Activity ->
Could you continue the text below on the Ramnit file infector virus, starting right after its last sentence?

Page text ->
----------

I'm afraid I have very bad news.

You're infected with Ramnit file infector virus.

Win32/Ramnit.A is a file infector with IRCBot functionality which infects .exe, and .HTML/HTM files, and opens a back door that compromises your computer. Using this backdoor, a remote attacker can access and instruct the infected computer to download and execute more malicious files. The infected .HTML or .HTM files may be detected as Virus:VBS/Ramnit.A. Win32/Ramnit.A!dll is a related file infector often seen with this infection. It too has IRCBot functionality which infects .exe, .dll and .HTML/HTM files and opens a back door that compromises your computer. This component is injected into the default web browser by Worm:Win32/Ramnit.A which is dropped by a Ramnit infected executable file.

-- Note: As with most malware infections, the threat name may be different depending on the anti-virus or anti-malware program which detected it. Each security vendor uses their own naming conventions to identify various types of malware.
With this particular infection the safest solution and only sure way to remove it effectively is to reformat and reinstall the OS.

Why? The malware injects code in legitimate files similar to the Virut virus and in many cases the infected files (which could number in the thousands) cannot be disinfected properly by your anti-virus. When disinfection is attempted, the files often become corrupted and the system may become unstable or irreparable. The longer Ramnit.A remains on a computer, the more files it infects and corrupts so the degree of infection can vary.

----------

Given entries ->
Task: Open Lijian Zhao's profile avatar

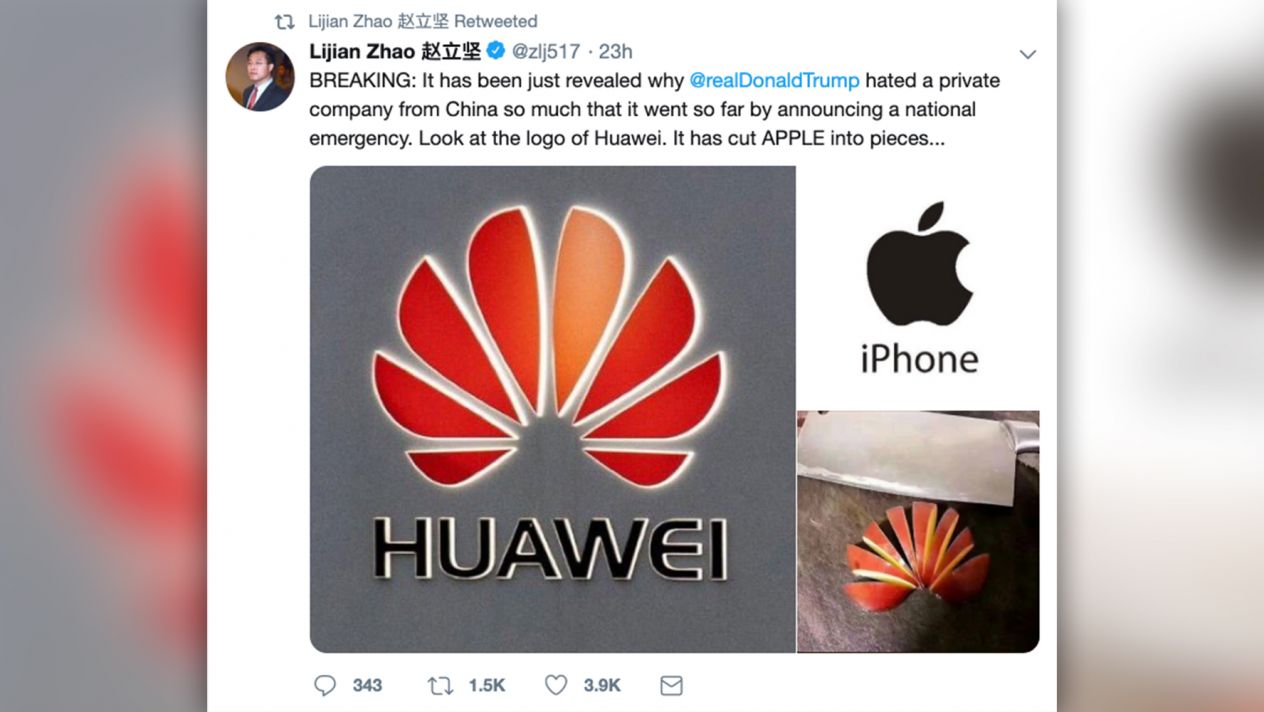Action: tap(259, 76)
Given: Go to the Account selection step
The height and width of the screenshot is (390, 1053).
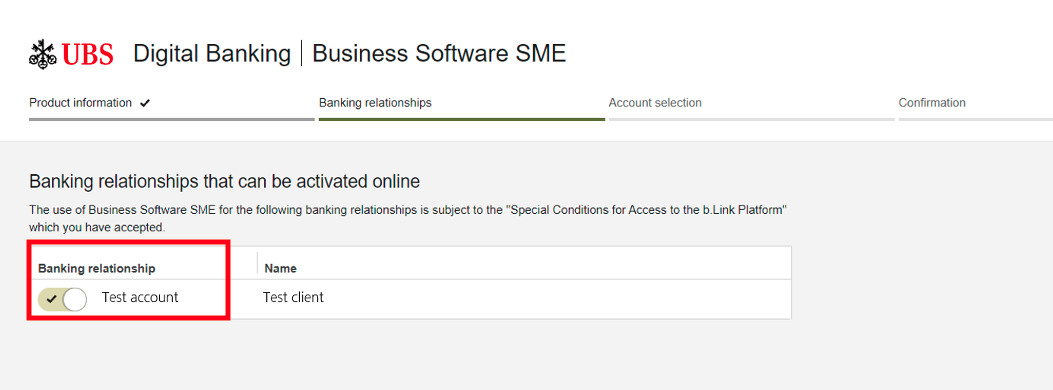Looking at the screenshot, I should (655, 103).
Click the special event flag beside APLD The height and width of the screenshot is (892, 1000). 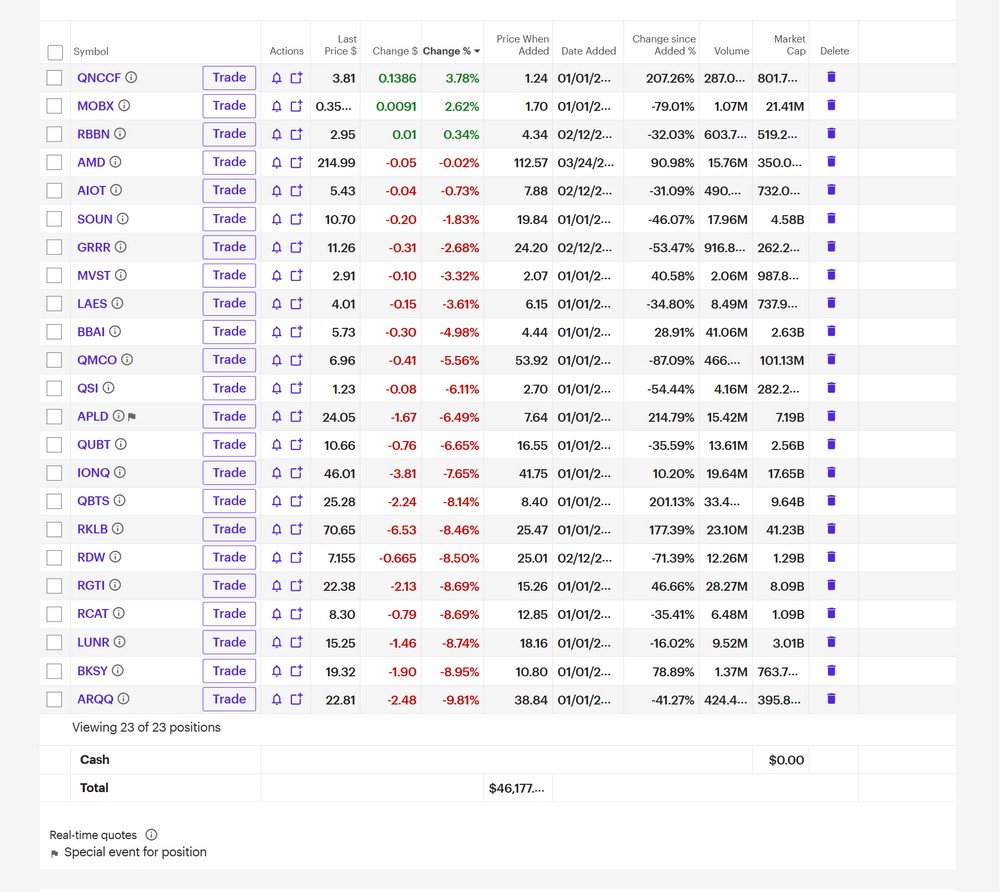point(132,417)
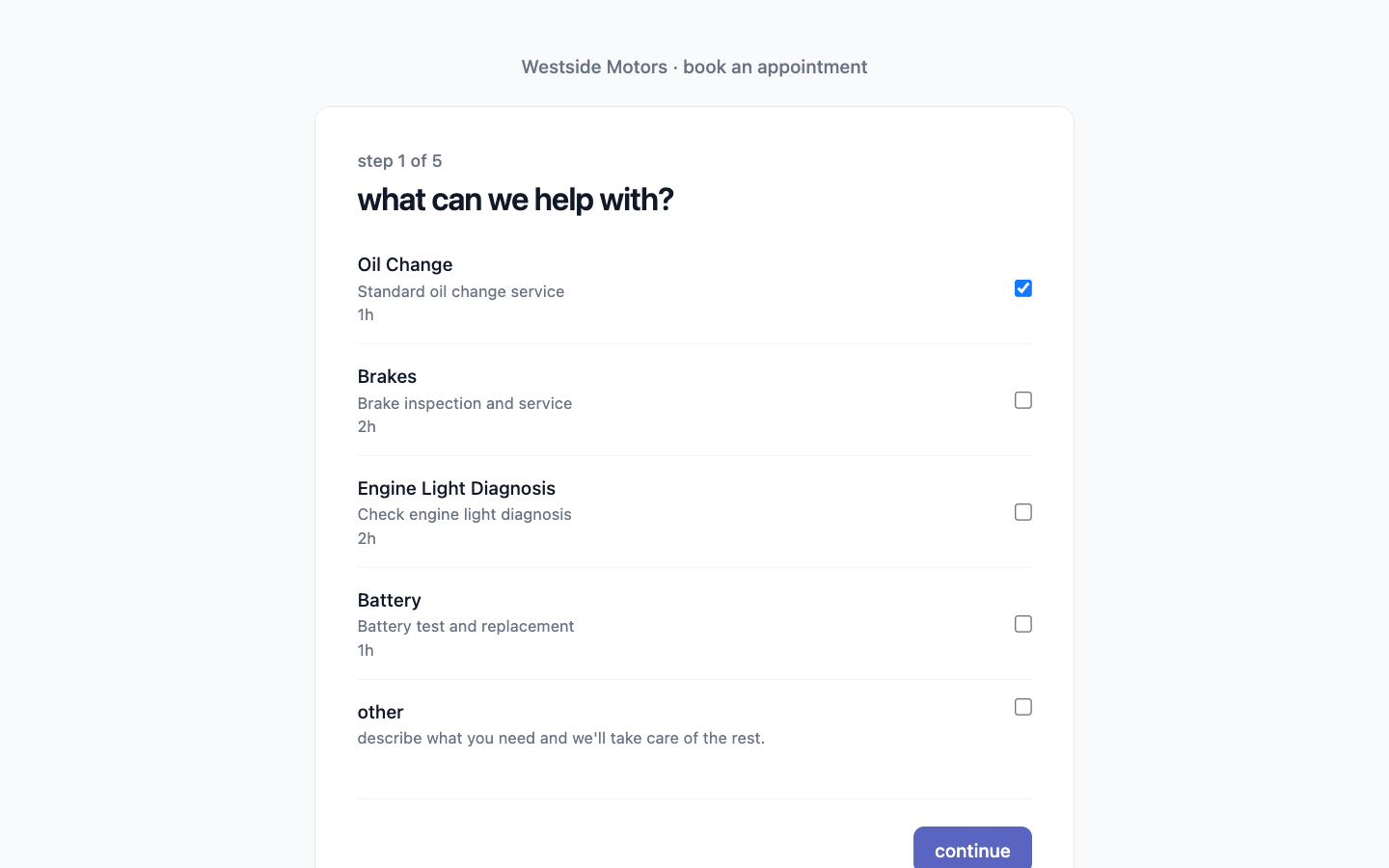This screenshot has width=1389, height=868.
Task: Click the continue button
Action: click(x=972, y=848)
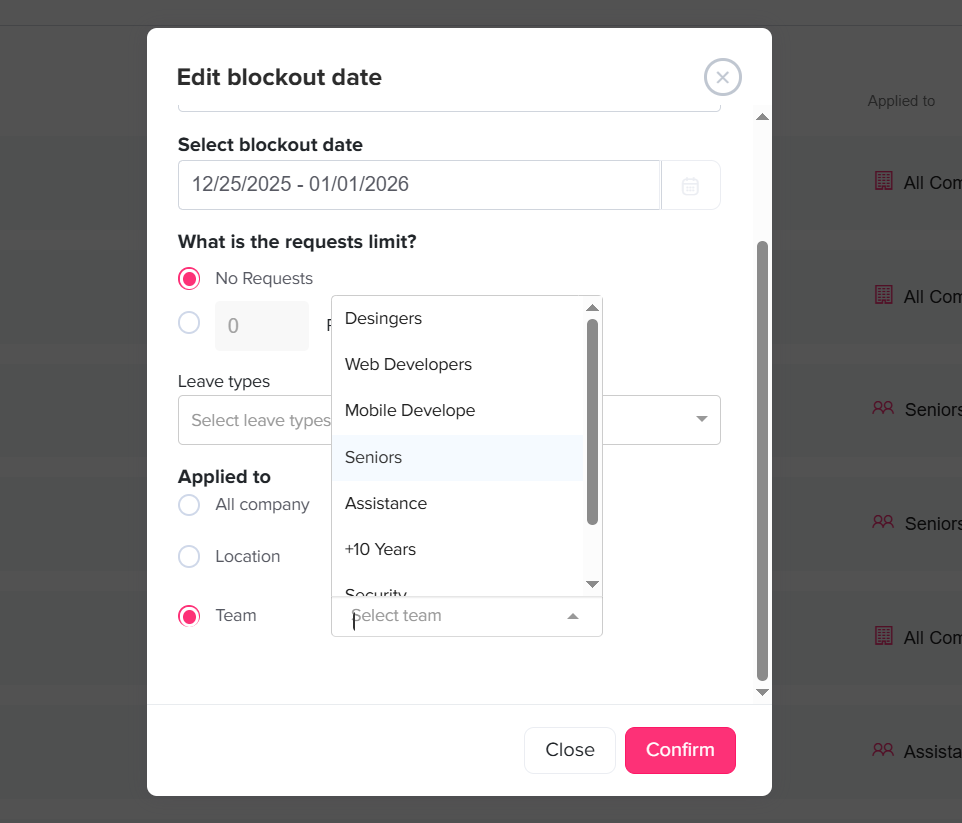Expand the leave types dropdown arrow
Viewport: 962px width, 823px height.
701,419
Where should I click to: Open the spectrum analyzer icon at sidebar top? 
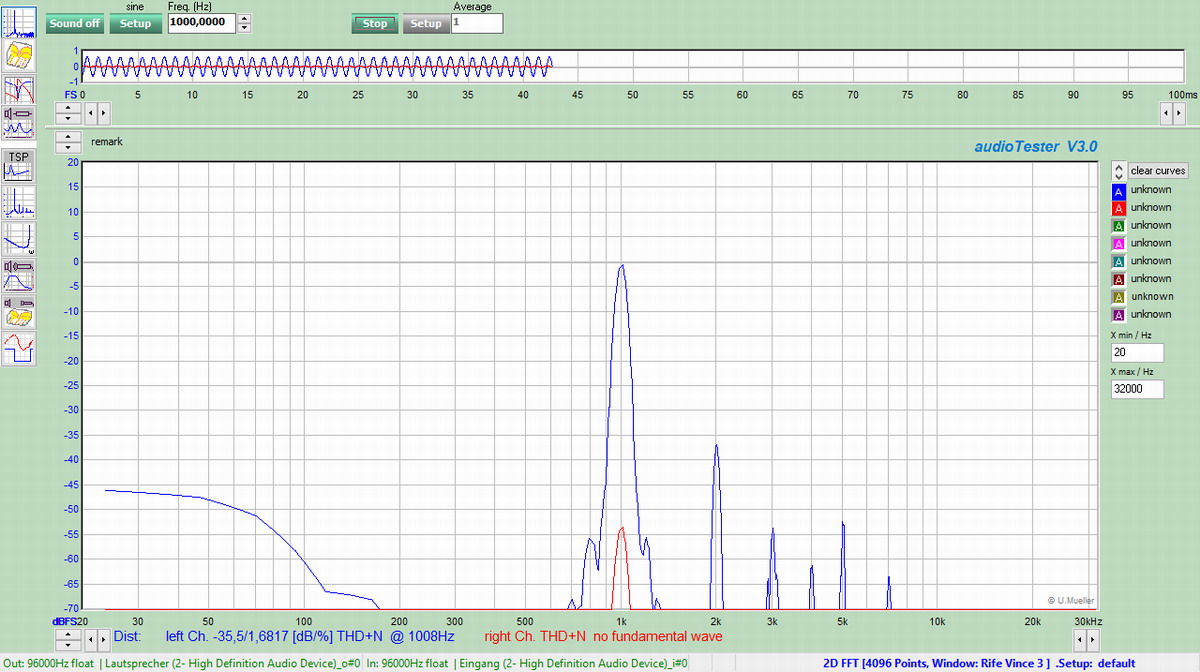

----------

Output below ->
Ramnit is commonly spread via a flash drive (usb, pen, thumb, jump) infection where it copies Worm:Win32/Ramnit.A with a random file name. The infection is often contracted by visiting remote, crack and keygen sites. These type of sites are infested with a smörgåsbord of malware and a major source of system infection.

In my opinion, Ramnit.A is not effectively disinfectable, so your best option is to perform a full reformat as there is no guarantee this infection can be completely removed. In most instances it may have caused so much damage to your system files that it cannot be completely cleaned or repaired. Further, your machine has likely been compromised by the backdoor Trojan and there is no way to be sure the computer can ever be trusted again. It is dangerous and incorrect to assume the computer is secure even if your anti-virus reports that the malware appears to have been removed.

Many experts in the security community believe that once infected with this type of malware, the best course of action is to wipe the drive clean, reformat and reinstall the OS. Please read:

Whenever a system has been compromised by a backdoor payload, it is impossible to know if or how much the backdoor has been used to affect your system...There are only a few ways to return a compromised system to a confident security configuration. These include:
• Reimaging the system
• Restoring the entire system using a full system backup from before the backdoor infection
• Reformatting and reinstalling the system

Backdoors and What They Mean to You

This is what Jesper M. Johansson at Microsoft TechNet has to say: Help: I Got Hacked. Now What Do I Do?.

The only way to clean a compromised system is to flatten and rebuild. That’s right. If you have a system that has been completely compromised, the only thing you can do is to flatten the system (reformat the system disk) and rebuild it from scratch (reinstall Windows and your applications).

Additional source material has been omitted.